Estimation of Combining Ability and Gene Action for Some Nutritional and Cooking Quality Related Characteristics in Rice (Oryza sativa L.)

Authors

1 Ph. D. Student, Sari Agricultural and Natural Resources University, Sari, Iran.

2 Asisstant Professor, Sari Agricultural and Natural Resources University, Sari, Iran.

3 Professor, Sari Agricultural and Natural Resources University, Sari, Iran.

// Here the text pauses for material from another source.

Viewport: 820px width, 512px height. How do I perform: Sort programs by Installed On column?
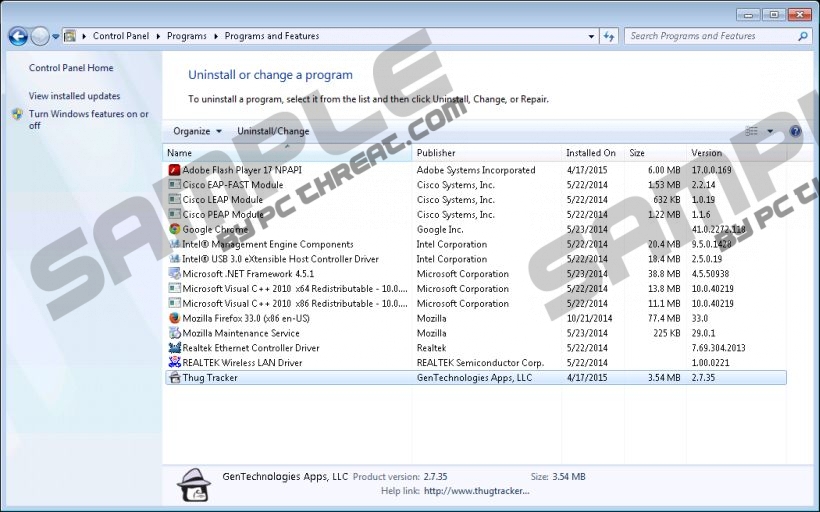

4 Associate Professor, Sari Agricultural and Natural Resources University, Sari, Iran.

Abstract

The consumption of rice containing minerals and phytochemicals reduces the risk of developing diseases. Understanding of diversity, genetic structure and quantity of phytochemicals in rice are necessary for developing breeding program to improve quality related traits. In this study, crosses were made between six genotypes; Sepidroud, Amol 2, Danesh, Abjibouji, Musa-Tarom and Sadri as male (line) with four genotypes; Gharib, Onda and Fajr and IR64724R as female (tester), in 2016. The progenies and their parents (34 genotypes) were evaluated in randomized complete block design with three replications in 2017 at the research farm of Sari Agricultural and Natural Resources University. Nutritional quality related traits inducling; antioxidant capacity, total phenol, carotenoids, soluble and insoluble carbohydrates, Fe, Zn and protein contents, and cooking quality related characteristics including; amylose, gelatinization temperature and gel consistency were measured. Evaluation of genetic variance components of the studied traits showed that the proportion of non-additive variance was more than additive variance. General combining ability of parents indicated that Fajr and Gharib were the best combiner for grain yield and nutritional characteristics, except soluble carbohydrates, and protein, and carotenoid and protein, respectively. Specific combining ability of crosses for increasing nutritional and cooking quality related charactetiristics and grain yield showed that Musa-Tarom × Gharib was the superior combination.